If not, it’s already optimized.. we can add an distinct implementation that leverages index for low cardinality columns.. that’s a great idea.. can you file a GitHub issue 

are you able to accept an approximate result (within a few %)? <https://docs.pinot.apache.org/users/user-guide-query/how-to-handle-unique-counting|distinctcounthll>(field, 12) for example returns up to twice as fast on some tables i’m testing with, and it’s only off by 1

<@UDRJ7G85T> I assume the existing optimization depends on having a forward index on the column, but wanted to confirm.

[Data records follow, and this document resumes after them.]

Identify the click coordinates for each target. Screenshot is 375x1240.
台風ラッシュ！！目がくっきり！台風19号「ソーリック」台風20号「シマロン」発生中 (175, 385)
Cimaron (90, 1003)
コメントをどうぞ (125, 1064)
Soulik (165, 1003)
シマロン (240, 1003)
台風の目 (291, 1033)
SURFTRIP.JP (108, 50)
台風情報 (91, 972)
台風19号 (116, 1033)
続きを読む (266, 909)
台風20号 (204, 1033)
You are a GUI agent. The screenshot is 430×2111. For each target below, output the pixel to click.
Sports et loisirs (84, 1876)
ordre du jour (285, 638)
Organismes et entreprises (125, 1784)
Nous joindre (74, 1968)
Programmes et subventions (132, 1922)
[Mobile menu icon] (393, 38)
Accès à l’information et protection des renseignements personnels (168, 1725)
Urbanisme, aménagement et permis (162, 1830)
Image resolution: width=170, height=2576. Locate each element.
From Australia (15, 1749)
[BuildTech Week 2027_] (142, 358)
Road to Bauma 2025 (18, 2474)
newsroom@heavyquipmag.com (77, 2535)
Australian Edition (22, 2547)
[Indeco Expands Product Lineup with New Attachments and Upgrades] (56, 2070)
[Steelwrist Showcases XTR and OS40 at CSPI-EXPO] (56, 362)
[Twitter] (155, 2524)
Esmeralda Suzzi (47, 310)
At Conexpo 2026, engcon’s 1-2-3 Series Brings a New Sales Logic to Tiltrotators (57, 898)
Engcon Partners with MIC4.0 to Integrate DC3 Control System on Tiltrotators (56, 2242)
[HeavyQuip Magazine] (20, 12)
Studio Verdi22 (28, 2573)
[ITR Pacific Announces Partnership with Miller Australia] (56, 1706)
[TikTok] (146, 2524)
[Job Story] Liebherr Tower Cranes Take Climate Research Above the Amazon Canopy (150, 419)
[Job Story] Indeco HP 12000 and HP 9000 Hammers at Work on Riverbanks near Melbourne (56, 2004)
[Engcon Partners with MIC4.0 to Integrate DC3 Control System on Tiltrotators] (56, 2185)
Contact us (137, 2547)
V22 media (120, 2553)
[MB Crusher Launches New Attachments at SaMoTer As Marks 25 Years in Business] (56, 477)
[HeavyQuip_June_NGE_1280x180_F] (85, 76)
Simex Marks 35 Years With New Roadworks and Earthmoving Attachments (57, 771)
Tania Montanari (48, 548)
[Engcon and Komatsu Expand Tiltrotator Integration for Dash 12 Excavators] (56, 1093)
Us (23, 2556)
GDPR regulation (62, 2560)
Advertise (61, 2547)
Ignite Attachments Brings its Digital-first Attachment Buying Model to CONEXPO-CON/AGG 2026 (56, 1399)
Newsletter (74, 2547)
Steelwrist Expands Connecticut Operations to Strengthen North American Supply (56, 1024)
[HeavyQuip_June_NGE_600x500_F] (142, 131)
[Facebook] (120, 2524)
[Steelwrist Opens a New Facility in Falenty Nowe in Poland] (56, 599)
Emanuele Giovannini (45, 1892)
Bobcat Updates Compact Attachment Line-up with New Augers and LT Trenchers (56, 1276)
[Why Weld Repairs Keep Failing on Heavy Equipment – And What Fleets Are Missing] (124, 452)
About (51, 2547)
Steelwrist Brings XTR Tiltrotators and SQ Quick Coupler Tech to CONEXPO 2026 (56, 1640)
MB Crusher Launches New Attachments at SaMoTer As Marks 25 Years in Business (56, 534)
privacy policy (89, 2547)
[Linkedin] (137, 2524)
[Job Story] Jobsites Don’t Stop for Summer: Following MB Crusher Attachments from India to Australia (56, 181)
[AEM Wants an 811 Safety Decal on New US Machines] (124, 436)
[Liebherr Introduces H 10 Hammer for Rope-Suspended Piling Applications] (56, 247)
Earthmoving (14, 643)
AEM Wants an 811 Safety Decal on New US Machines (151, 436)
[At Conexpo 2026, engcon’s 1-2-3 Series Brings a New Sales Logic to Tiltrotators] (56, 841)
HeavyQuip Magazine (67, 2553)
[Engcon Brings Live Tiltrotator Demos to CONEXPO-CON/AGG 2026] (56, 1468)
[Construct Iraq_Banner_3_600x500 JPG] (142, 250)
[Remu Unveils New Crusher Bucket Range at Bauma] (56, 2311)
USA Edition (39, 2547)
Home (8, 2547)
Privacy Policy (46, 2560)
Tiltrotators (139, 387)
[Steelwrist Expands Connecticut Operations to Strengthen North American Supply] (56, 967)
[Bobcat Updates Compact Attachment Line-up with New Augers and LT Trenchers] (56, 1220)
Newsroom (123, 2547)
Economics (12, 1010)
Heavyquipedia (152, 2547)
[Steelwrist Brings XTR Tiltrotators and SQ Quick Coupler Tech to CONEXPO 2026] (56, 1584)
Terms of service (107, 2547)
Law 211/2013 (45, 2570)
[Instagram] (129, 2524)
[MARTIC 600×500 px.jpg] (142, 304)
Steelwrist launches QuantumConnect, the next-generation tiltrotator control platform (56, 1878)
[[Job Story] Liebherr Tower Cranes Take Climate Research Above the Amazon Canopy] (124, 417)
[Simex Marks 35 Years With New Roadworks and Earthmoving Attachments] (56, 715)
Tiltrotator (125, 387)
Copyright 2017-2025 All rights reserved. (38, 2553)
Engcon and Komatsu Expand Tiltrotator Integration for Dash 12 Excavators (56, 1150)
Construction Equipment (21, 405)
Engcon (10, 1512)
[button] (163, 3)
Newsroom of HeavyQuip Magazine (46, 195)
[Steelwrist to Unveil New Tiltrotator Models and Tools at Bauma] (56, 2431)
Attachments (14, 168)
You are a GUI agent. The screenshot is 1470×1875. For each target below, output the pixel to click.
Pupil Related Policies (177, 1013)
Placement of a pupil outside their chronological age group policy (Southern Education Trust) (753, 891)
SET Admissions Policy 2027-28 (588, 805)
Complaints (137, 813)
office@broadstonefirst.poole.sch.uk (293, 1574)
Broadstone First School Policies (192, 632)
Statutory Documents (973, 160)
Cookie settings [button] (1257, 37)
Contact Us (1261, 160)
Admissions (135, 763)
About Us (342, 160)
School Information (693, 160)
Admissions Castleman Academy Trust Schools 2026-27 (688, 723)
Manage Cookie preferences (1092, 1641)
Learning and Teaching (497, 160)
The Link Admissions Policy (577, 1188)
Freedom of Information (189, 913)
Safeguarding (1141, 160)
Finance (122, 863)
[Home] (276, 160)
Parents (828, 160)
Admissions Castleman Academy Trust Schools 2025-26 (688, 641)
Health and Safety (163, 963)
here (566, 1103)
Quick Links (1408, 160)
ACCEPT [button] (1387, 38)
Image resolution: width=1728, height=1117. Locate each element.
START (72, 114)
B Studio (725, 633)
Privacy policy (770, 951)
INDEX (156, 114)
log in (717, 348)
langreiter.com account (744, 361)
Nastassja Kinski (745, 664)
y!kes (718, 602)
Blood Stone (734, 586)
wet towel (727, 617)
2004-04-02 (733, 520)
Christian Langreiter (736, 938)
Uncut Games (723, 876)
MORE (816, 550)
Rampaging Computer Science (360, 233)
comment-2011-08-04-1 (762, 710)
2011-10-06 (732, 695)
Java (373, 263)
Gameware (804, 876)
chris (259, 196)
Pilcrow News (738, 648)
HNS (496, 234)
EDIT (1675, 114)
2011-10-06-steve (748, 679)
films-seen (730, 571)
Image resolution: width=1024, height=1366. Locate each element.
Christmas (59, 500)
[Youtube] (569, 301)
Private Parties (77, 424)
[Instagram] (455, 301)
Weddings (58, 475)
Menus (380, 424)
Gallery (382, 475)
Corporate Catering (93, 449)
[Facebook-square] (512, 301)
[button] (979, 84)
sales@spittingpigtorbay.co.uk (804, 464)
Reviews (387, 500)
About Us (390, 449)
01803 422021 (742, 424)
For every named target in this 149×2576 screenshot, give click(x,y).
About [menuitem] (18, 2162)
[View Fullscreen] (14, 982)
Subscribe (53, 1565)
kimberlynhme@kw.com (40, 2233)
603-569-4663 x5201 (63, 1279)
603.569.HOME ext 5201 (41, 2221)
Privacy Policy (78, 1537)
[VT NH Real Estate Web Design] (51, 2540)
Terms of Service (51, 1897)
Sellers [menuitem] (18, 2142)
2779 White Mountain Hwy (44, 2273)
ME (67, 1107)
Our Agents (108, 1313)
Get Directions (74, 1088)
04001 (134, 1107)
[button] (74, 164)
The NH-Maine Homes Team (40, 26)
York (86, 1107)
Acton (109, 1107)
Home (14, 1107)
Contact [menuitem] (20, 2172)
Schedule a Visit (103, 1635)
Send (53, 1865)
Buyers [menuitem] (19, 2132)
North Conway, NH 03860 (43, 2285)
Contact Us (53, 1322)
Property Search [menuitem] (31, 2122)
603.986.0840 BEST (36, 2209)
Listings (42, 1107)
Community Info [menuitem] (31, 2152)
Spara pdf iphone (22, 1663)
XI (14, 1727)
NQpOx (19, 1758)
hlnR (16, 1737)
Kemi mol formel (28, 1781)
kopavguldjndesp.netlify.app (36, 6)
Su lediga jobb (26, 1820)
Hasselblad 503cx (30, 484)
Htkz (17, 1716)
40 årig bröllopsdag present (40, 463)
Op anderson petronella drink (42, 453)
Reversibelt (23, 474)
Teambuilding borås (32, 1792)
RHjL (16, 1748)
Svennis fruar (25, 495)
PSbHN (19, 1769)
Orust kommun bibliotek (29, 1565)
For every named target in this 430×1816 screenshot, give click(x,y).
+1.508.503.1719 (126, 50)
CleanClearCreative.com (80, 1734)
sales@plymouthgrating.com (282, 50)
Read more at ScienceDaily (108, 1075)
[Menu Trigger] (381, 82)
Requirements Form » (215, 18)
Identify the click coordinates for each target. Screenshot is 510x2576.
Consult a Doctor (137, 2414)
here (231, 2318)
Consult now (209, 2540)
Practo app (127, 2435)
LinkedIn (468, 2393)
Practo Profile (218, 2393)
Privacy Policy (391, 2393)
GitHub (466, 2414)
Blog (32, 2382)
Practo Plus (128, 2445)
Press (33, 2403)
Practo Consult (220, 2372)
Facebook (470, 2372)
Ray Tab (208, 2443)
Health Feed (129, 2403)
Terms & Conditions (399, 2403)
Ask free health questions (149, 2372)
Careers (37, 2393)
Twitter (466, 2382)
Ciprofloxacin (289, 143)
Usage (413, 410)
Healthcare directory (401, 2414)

<@U0264HWF9FS> I’m surprised HLL would be significantly faster for a low cardinality column…is there some other optimization it does besides using HyperLogLog?

well it was anywhere for 10-50% faster, there were ~257 distinct values in the table/column i tested. but that’s all i ran. Are there even any other possible optimizations for distinct?

<@U0264HWF9FS> - if the column has high cardinality, then partitioning by that column results in fewer distinct values per segment, which reduces the overhead of collecting and merging results on the broker. Or at least that’s what I assumed was why my results improved when I made that change.

This was a pre aggregated time column with no partition. 

I am also surprised that HLL is faster for low cardinality columns unlesss HLL is column is using startree index

<@U01ECR21TEE> existing optimization is based on dictionary so the column has to be dictionary encoded.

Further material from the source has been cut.